Within my identity, I hold a variety of privileges that actively contribute to the opportunities I am given and shape the way I interact/am interacted with. I think of the ways I’m involved in hip-hop culture, but am excluded to second-hand experiences and interpretations of what “black culture” entails. I think of it as a Venn Diagram of sorts, in which I am able to own my experiences as a woman in the music industry, but must admit and openly state to my audience that my social location does not allow credibility to speak on experiences I’ve not lived.

In the wake of being called a racist, I have reviewed the circle of communication within my life and challenged the validity of the statement from a place of vulnerable reflection. I’ve found that aside from my involvement at 208 Music, my life does not reflect one consisting of diversity. To some extent, I close myself off from the rest of the world. As I consider myself to be a busy young woman, I often do not spend my time away from work, school, and the studio outside of the home, nor do I interact with news media. Within my college education, I have learned that the discourse in news media consisting of international culture is often impartial, biased, or partisan, often with an agenda rooted in power lying behind their messages.
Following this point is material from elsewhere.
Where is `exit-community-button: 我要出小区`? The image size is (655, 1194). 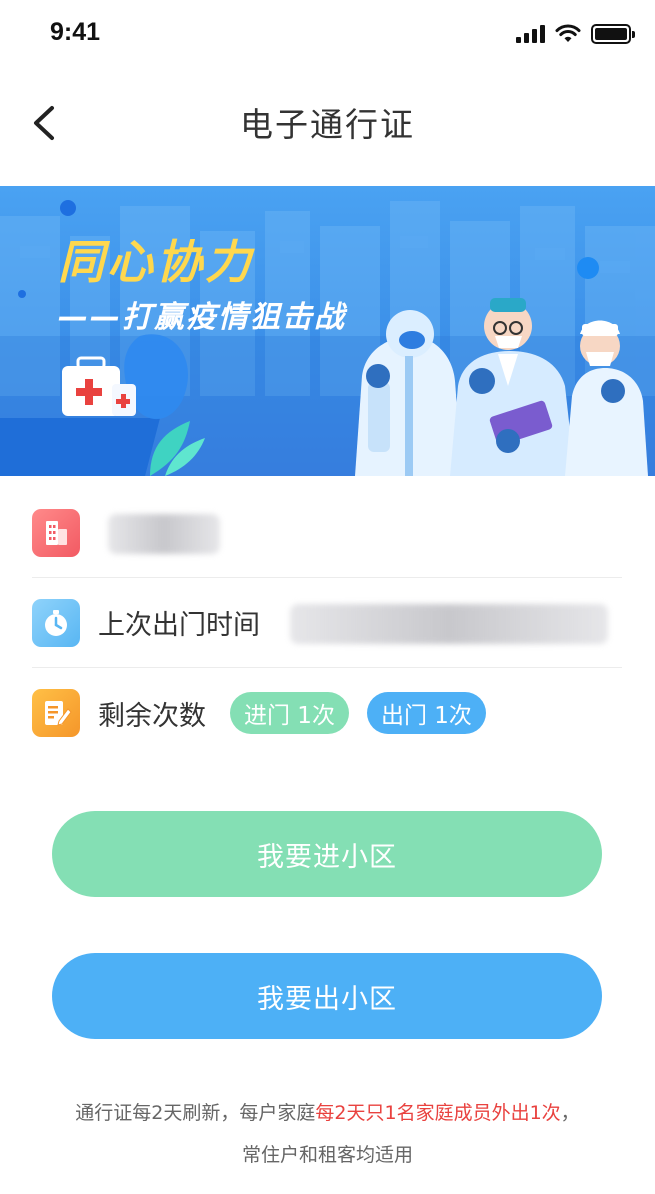 exit-community-button: 我要出小区 is located at coordinates (327, 996).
Like many others, I have developed a generalized fear about the media that began when President Trump was elected, and now even more so with Media studies begin the main focus in my college education. In this sense, my chances of having a life filled with conversation of intercultural value are slim. Many of the interactions I am apart of in my daily life are with people who look like me- white, usually female, college-aged… Up until this year's Treefort Music Festival, I haven't engaged in an environment that allows me to challenge the basis of my platform, which is a privilege and a blind spot of it's own. “Unwilling to see experience outside your own dome”, as Natalie Grace would say.
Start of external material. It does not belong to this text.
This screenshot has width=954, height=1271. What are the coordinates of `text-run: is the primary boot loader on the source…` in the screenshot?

While the young man’s level of intoxication ultimately led to a very unpleasant and degrading conversation, I must own up to the fact that the word “afro” is not made for (white) people like me. It is not for me to characterize what an afro looks like or justify in any way. I can choose to rely on Natalie’s verse for content and juxtaposition to my lyric, but I cannot allow myself to end there as far as ownership of honest artistry goes. In retrospect, I appreciate both individuals for taking the time to bring the lyric and the privilege behind it out of a blind spot for me. While I disagree that the stated lyric is racist, I agree that it comes from an uneducated, privileged point of view. The experiences derived from both performances have comparatively been the most meaningful in my career so far. They have left a lasting impact in all facets of my identity- as a college student, fem-cee, and young woman.


Alcoff, L. The Problem of Speaking for Others. University of Minnesota Press. Retrieved from Cultural Critique, No. 20 (Winter, 1991-1992), pp. 5-32.

(2016). Machete Verses and Gold Purses [Recorded by Madisun Proof feat. Natalie Grace]. On AM [MP3 file]. Idaho, United States of America: 208 Music.